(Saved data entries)
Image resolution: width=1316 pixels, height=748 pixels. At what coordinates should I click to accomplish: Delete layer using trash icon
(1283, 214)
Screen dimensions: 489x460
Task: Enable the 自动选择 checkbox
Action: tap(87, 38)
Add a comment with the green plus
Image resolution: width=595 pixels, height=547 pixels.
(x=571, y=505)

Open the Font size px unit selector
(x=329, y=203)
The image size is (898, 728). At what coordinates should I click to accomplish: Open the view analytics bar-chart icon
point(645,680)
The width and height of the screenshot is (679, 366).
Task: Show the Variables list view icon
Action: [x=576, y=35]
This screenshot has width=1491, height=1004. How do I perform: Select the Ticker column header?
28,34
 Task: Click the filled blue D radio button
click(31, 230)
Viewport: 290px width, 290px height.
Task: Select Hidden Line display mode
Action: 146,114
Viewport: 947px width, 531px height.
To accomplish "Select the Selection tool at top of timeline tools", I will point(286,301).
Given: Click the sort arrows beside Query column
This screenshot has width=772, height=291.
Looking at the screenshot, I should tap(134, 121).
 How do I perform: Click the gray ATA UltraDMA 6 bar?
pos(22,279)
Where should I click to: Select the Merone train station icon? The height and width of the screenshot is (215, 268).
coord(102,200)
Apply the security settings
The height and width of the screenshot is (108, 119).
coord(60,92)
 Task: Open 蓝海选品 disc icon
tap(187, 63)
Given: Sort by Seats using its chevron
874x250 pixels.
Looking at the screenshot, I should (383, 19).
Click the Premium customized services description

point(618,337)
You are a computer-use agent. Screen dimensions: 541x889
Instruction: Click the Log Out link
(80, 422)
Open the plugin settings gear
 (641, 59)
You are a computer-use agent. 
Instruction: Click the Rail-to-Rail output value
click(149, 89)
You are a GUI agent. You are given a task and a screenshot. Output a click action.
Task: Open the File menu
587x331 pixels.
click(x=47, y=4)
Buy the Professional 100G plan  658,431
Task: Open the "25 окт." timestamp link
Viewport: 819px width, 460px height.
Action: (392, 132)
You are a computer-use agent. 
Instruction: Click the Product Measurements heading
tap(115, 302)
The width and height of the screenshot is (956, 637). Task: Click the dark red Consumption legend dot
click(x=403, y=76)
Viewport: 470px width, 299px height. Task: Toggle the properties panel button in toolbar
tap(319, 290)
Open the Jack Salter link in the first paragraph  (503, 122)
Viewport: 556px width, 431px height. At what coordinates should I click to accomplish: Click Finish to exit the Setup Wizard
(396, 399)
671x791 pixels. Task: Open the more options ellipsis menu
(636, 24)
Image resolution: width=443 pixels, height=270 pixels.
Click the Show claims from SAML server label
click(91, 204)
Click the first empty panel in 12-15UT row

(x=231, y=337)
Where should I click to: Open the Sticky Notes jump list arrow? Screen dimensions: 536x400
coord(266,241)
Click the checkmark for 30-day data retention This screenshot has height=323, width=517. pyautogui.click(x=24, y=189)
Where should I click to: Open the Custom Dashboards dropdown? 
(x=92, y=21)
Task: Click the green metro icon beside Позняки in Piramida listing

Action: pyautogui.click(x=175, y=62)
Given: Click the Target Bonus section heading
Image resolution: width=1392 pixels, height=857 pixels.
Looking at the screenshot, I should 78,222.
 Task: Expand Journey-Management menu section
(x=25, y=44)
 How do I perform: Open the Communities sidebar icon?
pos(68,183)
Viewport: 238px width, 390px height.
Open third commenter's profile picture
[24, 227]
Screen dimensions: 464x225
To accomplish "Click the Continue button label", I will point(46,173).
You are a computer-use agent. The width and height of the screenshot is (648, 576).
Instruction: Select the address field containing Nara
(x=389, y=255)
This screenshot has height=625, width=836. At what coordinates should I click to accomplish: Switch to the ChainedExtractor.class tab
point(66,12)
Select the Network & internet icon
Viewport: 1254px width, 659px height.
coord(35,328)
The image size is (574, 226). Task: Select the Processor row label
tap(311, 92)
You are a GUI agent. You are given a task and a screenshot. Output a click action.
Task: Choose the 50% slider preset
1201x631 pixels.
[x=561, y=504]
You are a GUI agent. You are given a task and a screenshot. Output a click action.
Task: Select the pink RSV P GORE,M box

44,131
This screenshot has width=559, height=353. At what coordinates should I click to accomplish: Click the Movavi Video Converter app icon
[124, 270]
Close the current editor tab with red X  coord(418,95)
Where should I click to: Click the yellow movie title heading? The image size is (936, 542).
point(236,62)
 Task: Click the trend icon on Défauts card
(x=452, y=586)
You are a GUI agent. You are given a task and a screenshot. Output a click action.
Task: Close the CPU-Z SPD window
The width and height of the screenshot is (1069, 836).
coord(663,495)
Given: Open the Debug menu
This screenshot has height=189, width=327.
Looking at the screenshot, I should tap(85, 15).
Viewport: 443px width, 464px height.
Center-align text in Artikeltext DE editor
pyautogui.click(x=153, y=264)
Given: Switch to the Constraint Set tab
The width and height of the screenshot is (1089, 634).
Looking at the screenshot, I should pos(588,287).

**TASK:** Set down each entry above again exactly as it reads.

**SOLUTION TO THIS TASK:**
Image resolution: width=1316 pixels, height=748 pixels. At what coordinates should I click to accomplish: Delete layer using trash icon
(1283, 214)
Screen dimensions: 489x460
Task: Enable the 自动选择 checkbox
Action: tap(87, 38)
Add a comment with the green plus
Image resolution: width=595 pixels, height=547 pixels.
(x=571, y=505)

Open the Font size px unit selector
(x=329, y=203)
The image size is (898, 728). At what coordinates should I click to accomplish: Open the view analytics bar-chart icon
point(645,680)
The width and height of the screenshot is (679, 366).
Task: Show the Variables list view icon
Action: [x=576, y=35]
This screenshot has width=1491, height=1004. How do I perform: Select the Ticker column header?
28,34
 Task: Click the filled blue D radio button
click(31, 230)
Viewport: 290px width, 290px height.
Task: Select Hidden Line display mode
Action: 146,114
Viewport: 947px width, 531px height.
To accomplish "Select the Selection tool at top of timeline tools", I will point(286,301).
Given: Click the sort arrows beside Query column
This screenshot has width=772, height=291.
Looking at the screenshot, I should tap(134, 121).
 How do I perform: Click the gray ATA UltraDMA 6 bar?
pos(22,279)
Where should I click to: Select the Merone train station icon? The height and width of the screenshot is (215, 268).
coord(102,200)
Apply the security settings
The height and width of the screenshot is (108, 119).
coord(60,92)
 Task: Open 蓝海选品 disc icon
tap(187, 63)
Given: Sort by Seats using its chevron
874x250 pixels.
Looking at the screenshot, I should (383, 19).
Click the Premium customized services description

point(618,337)
You are a computer-use agent. Screen dimensions: 541x889
Instruction: Click the Log Out link
(80, 422)
Open the plugin settings gear
 (641, 59)
You are a computer-use agent. 
Instruction: Click the Rail-to-Rail output value
click(149, 89)
You are a GUI agent. You are given a task and a screenshot. Output a click action.
Task: Open the File menu
587x331 pixels.
click(x=47, y=4)
Buy the Professional 100G plan  658,431
Task: Open the "25 окт." timestamp link
Viewport: 819px width, 460px height.
Action: (392, 132)
You are a computer-use agent. 
Instruction: Click the Product Measurements heading
tap(115, 302)
The width and height of the screenshot is (956, 637). Task: Click the dark red Consumption legend dot
click(x=403, y=76)
Viewport: 470px width, 299px height. Task: Toggle the properties panel button in toolbar
tap(319, 290)
Open the Jack Salter link in the first paragraph  (503, 122)
Viewport: 556px width, 431px height. At what coordinates should I click to accomplish: Click Finish to exit the Setup Wizard
(396, 399)
671x791 pixels. Task: Open the more options ellipsis menu
(636, 24)
Image resolution: width=443 pixels, height=270 pixels.
Click the Show claims from SAML server label
click(91, 204)
Click the first empty panel in 12-15UT row

(x=231, y=337)
Where should I click to: Open the Sticky Notes jump list arrow? Screen dimensions: 536x400
coord(266,241)
Click the checkmark for 30-day data retention This screenshot has height=323, width=517. pyautogui.click(x=24, y=189)
Where should I click to: Open the Custom Dashboards dropdown? 
(x=92, y=21)
Task: Click the green metro icon beside Позняки in Piramida listing

Action: pyautogui.click(x=175, y=62)
Given: Click the Target Bonus section heading
Image resolution: width=1392 pixels, height=857 pixels.
Looking at the screenshot, I should 78,222.
 Task: Expand Journey-Management menu section
(x=25, y=44)
 How do I perform: Open the Communities sidebar icon?
pos(68,183)
Viewport: 238px width, 390px height.
Open third commenter's profile picture
[24, 227]
Screen dimensions: 464x225
To accomplish "Click the Continue button label", I will point(46,173).
You are a computer-use agent. The width and height of the screenshot is (648, 576).
Instruction: Select the address field containing Nara
(x=389, y=255)
This screenshot has height=625, width=836. At what coordinates should I click to accomplish: Switch to the ChainedExtractor.class tab
point(66,12)
Select the Network & internet icon
Viewport: 1254px width, 659px height.
coord(35,328)
The image size is (574, 226). Task: Select the Processor row label
tap(311, 92)
You are a GUI agent. You are given a task and a screenshot. Output a click action.
Task: Choose the 50% slider preset
1201x631 pixels.
[x=561, y=504]
You are a GUI agent. You are given a task and a screenshot. Output a click action.
Task: Select the pink RSV P GORE,M box

44,131
This screenshot has width=559, height=353. At what coordinates should I click to accomplish: Click the Movavi Video Converter app icon
[124, 270]
Close the current editor tab with red X  coord(418,95)
Where should I click to: Click the yellow movie title heading? The image size is (936, 542).
point(236,62)
 Task: Click the trend icon on Défauts card
(x=452, y=586)
You are a GUI agent. You are given a task and a screenshot. Output a click action.
Task: Close the CPU-Z SPD window
The width and height of the screenshot is (1069, 836).
coord(663,495)
Given: Open the Debug menu
This screenshot has height=189, width=327.
Looking at the screenshot, I should tap(85, 15).
Viewport: 443px width, 464px height.
Center-align text in Artikeltext DE editor
pyautogui.click(x=153, y=264)
Given: Switch to the Constraint Set tab
The width and height of the screenshot is (1089, 634).
Looking at the screenshot, I should pos(588,287).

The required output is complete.